In early March, the state House had passed a budget that gave teachers a 1 percent pay raise each year of the biennium. That was slightly less than Beshear’s proposal, but it also spread the pay raise to school support staff, too.
But the state Senate’s proposed budget cuts teacher pay raises entirely, though it includes a 1 percent raise for support staff. The legislature will reconvene on March 26 and April 1 to hammer out the details and finalize the budget. If Beshear vetoes all or parts of the budget, legislators have until April 15 to consider any veto overrides.

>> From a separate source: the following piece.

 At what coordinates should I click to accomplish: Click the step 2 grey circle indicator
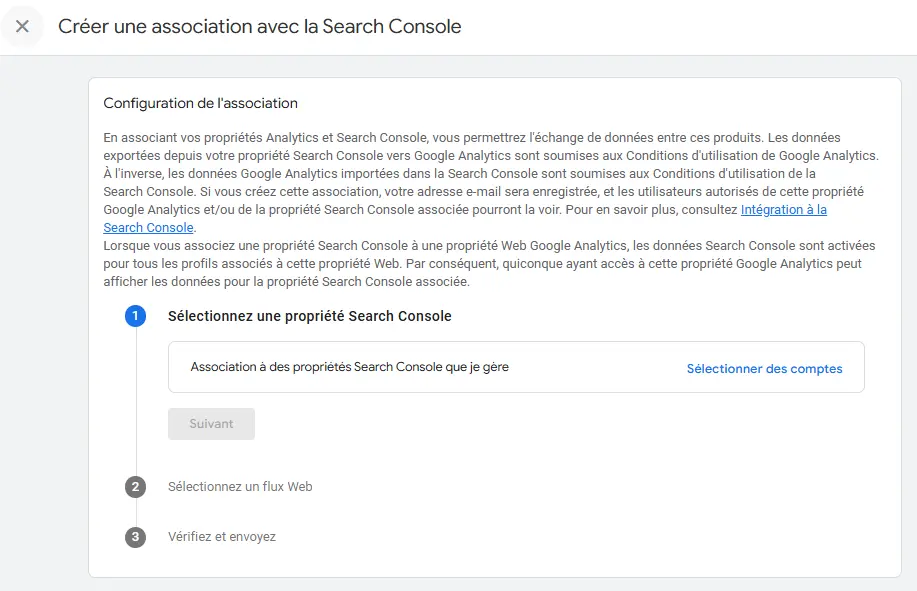[x=136, y=487]
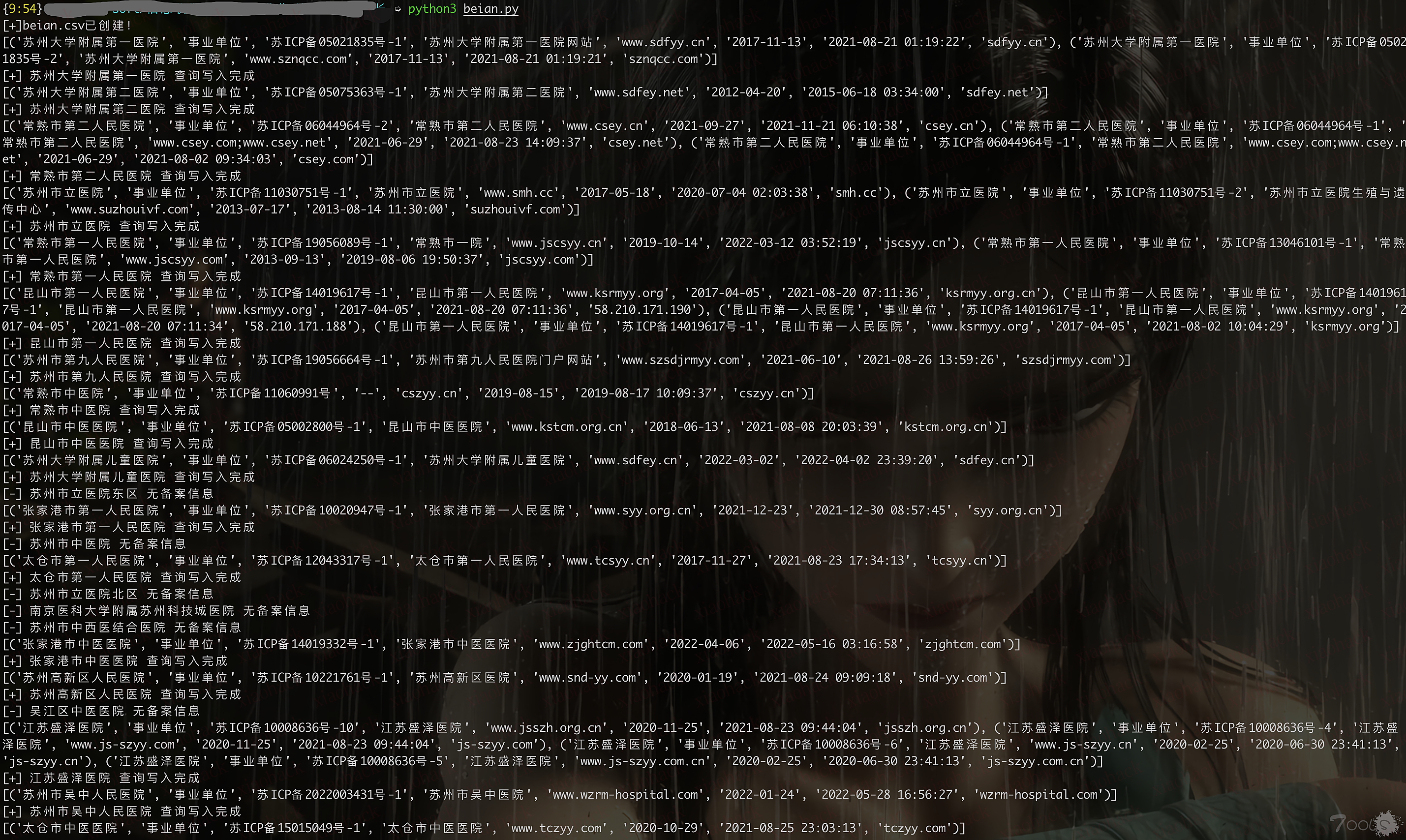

But Kentucky lawmakers are bracing for a financial crisis. According to the Courier Journal, state Sen. Tom Buford said that instead of a projected surplus through the end of the fiscal year, “we could be down $1 billion in revenues—and I think that’s a conservative estimate. We’re really in a tough spot.”
Even so, teachers are urging state legislators not to forget about them.
“Yes, we are in an unprecedented crisis—no one has ever imagined living through this kind of pandemic that shuts down states and nations,” said Tennessee Education Association President Beth Brown.
Still, she added, “we have to acknowledge Tennessee does have a very large cash surplus. So, while we’re disappointed that this proposal for teacher [raises] has been reduced, it’s a step back, but it’s not the end of our fight. …. As we recover, let’s not forget the problems that were already there before COVID-19 hit us.”